Of course, Messer’s underlying argument is that men have to fear violence from women in the same way that women must fear men. That’s crap, and the good doctor knows it. So do the people who manufactured the Rutger’s study he cites, which defines stalking in wildly broad terms in order to imply that gender has nothing to do with domestic violence.

Sure, some women hit men. And some pitchers throw no-hitters, and both of these events are rare enough that they capture our attention. But during a week when our city is knee-deep in dead women’s blood, could we just try to stay focused on the fact that real crime statistics (as opposed to ideology-driven phone surveys) show that women are eight times more likely to be victimized?

Is that enough gender bias? How about this? Nearly all of the women who do hit men are actually hitting back against chronic abusers. Or this? While the number of women killing men (in self-defense or otherwise) has dropped faster than any other type of domestic crime, one abuse statistic remains stable: Men are the aggressors in significantly more than 90 percent of all cases of domestic violence.

A jilted girlfriend might call your pager a hundred times or spray-paint your Miata, but she isn’t likely to stab out your eyes or send you a bomb at work or kill you and your children before turning the gun on herself.

You don’t need a degree in sociology to figure any of this out. All you need is the Yellow Pages, which lists more than a dozen emergency shelters for battered women. There are no shelters for men.

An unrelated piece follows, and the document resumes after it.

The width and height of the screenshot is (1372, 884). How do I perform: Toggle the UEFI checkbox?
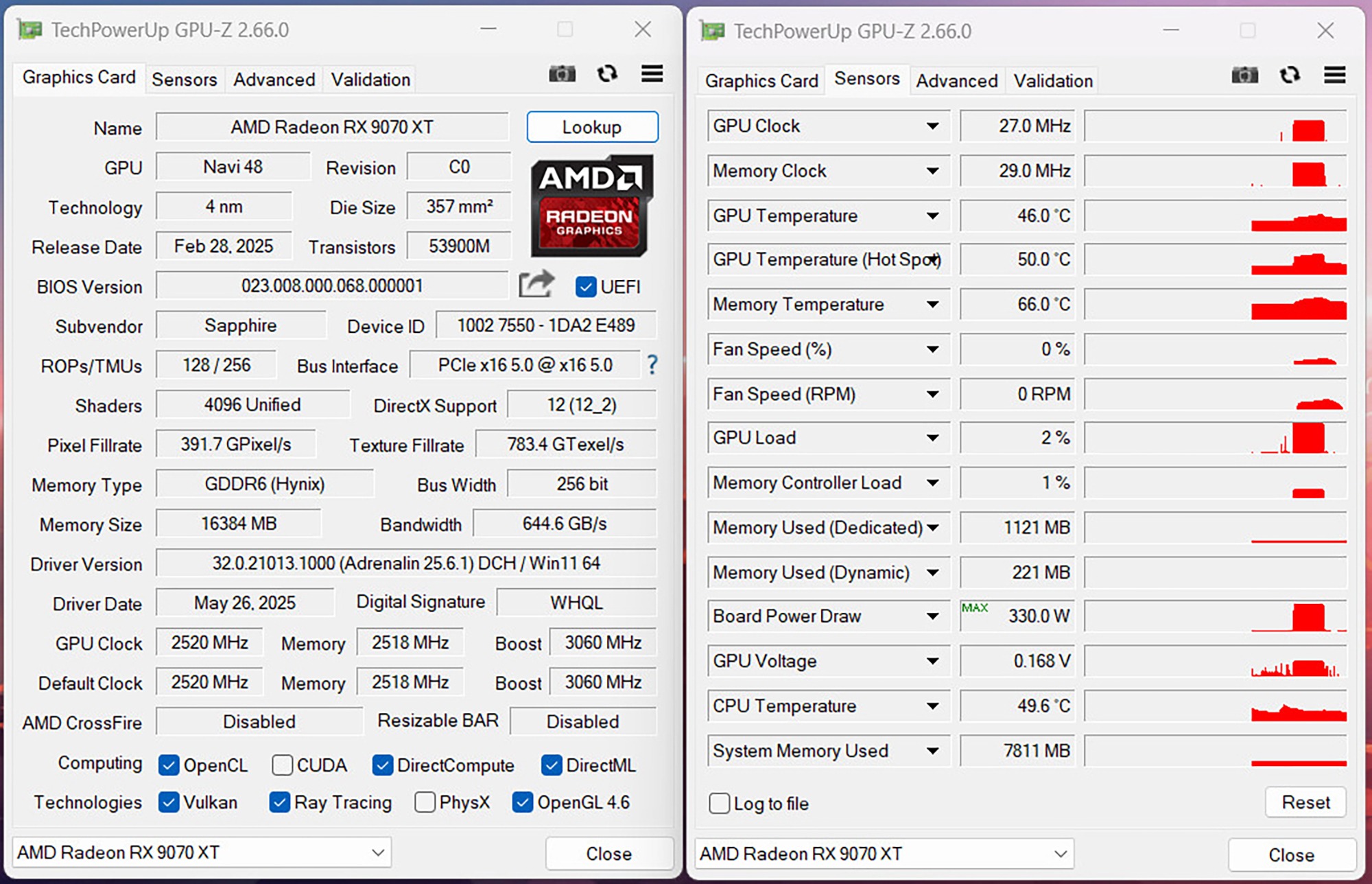585,287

They don’t need them.

Whenever a man hunts down his ex and kills her, we chatter on about the weather, the economy, the rare female batterer and everything else except the one thing that ties these crimes together, which is our ongoing unwillingness to protect women from men they know, even though we know men kill women every day.

It’s all very exciting that Eric Wooten sparked a national manhunt. Now his lawyers are positioning him to play the famous client game with an all-too-willing local press. What if, instead, the press went to the judge in Cobb County and demanded to know why he didn’t put Wooten in jail before he killed his wife? What if they found all the other judges who refuse to punish batterers and made a case for Gender Profiling — where the courts do nothing to punish men if women are their victims?

What if we stopped pretending it’s OK that we have to maintain emergency shelters to hide women from men who want to make them bleed?

Unlike many in the media and the courts, important elected officials in Georgia really do “get” the problem of domestic violence. Lt. Gov. Mark Taylor, Gov. Roy Barnes and House Speaker Tom Murphy all have helped pass laws making the state more responsive to such crimes.

Now what is needed is more enforcement of these laws — and a public backbone. “Criminalize criminal behavior,” pleads Julianna Koob, director of the Georgia Commission on Family Violence.

Put the Eric Wootens away before they have reason to believe they can do anything they want to their wives with no consequences. Because right now, Eric Wooten is right. Thanks to that judge in Cobb County, his wife might as well have tried chewing garlic.??